◆ **PROBLEM**: Using the blog entry below, explain in one to three sentences why its writer is stumped by the problem of compiling to an executable, despite having made the game.

◆ **EXCERPTED TEXT**:
So, this week’s headline: incredibly busy week of work that unfortunately consumed my weekday evenings as well as my weekday days, but I spent the weekend attempting to fix the compiling-to-exe problem – although sadly without success. However, thanks to some great comments on the previous entry which I’ve since followed up with my own investigations, I’m reasonably confident the issue lies in x32 / x64 compatibility between the various things I’m using – my laptop, Python 2.7, py2exe, libtcod, etc. However, shifting them all to x64 (which my laptop is) OR shifting them all to x32 don’t seem to solve the problem – and indeed, to my frustration, one of these changes seems to have sent things backwards, with executables no longer compiling on my system, and despite restoring everything there are still new sets of issues.
If you are reading this and thinking “my god, how can someone who made this game struggle so much on the final hurdle?!” – this is the problem that comes from not having a computer science background. My undergraduate was in politics & sociology, my PhD in sociology; I’ve since worked in sociology, computer science, political science and now media & communications academic departments, but I haven’t a shred of actual training in computer science. I have been able to teach myself Python to a reasonably-high level to create a game like this, but that’s all contained within Python, as a closed system. As soon as we start dealing with different hardware specifications and file types and libraries my mind just goes to mush. And if you’re an experienced programmer and you read that thinking “but that stuff is trivial!” – that only proves my point. The lack of any formal education in computer science has – I think – allowed me to build a game that is very different in a number of interesting ways precisely because I’ve taught myself and learned and developed ideas in such a strange, haphazard way – but the downside of that same absence is that I am simply stumped when it comes to problems like these.

◆ **THE DATA**:
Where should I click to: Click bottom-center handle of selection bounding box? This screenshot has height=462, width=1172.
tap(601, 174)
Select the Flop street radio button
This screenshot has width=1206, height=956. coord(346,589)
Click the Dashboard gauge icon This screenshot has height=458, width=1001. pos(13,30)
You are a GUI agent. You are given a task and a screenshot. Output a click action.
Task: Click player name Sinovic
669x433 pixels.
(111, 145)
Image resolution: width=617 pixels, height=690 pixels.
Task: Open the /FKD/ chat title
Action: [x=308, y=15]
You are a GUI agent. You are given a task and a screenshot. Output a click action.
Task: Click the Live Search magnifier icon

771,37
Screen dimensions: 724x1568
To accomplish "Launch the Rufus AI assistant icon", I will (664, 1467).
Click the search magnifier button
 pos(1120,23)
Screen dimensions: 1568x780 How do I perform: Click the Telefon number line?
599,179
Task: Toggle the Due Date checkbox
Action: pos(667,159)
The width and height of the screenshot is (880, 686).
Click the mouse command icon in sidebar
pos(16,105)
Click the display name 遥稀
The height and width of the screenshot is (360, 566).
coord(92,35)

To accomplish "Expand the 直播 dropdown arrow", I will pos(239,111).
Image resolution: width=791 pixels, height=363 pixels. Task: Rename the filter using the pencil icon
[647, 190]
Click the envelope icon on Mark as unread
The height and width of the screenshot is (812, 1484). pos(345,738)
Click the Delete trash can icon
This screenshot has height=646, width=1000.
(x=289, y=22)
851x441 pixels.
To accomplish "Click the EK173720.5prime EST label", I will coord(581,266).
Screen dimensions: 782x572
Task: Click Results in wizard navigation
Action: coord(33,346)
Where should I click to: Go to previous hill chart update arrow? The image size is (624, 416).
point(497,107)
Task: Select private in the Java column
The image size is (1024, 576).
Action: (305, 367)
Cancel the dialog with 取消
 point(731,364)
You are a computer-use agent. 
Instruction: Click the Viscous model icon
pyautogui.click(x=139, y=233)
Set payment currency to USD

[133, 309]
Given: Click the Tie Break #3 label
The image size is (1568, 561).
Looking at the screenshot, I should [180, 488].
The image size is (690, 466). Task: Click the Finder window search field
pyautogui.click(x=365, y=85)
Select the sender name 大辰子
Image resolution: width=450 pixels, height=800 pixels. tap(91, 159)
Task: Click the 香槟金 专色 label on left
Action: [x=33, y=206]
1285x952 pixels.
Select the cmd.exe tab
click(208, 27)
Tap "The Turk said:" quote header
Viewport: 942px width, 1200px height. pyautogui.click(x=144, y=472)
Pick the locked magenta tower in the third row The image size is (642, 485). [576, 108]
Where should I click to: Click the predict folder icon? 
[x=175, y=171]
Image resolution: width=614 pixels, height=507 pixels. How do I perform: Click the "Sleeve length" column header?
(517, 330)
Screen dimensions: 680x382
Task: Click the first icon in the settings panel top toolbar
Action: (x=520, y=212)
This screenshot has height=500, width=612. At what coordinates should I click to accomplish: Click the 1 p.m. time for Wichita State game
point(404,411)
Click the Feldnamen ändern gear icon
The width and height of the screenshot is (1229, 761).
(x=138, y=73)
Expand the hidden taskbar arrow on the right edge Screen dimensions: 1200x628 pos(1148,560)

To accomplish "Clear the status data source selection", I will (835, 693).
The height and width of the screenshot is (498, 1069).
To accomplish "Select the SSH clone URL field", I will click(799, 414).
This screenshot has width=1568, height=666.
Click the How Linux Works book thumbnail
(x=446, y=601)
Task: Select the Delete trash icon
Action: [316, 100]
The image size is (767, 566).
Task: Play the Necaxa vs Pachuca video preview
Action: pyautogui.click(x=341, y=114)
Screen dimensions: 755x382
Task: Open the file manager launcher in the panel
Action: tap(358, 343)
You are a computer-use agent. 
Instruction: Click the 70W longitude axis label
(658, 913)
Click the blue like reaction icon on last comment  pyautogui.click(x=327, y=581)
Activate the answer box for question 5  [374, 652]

◆ **EXERCISE SOLUTION**: The writer has no formal training in computer science, having studied politics and sociology, and taught themselves Python to a reasonably high level only within Python as a closed system. Compiling to an executable means dealing with different hardware specifications, file types and libraries, which lies outside that self-taught knowledge.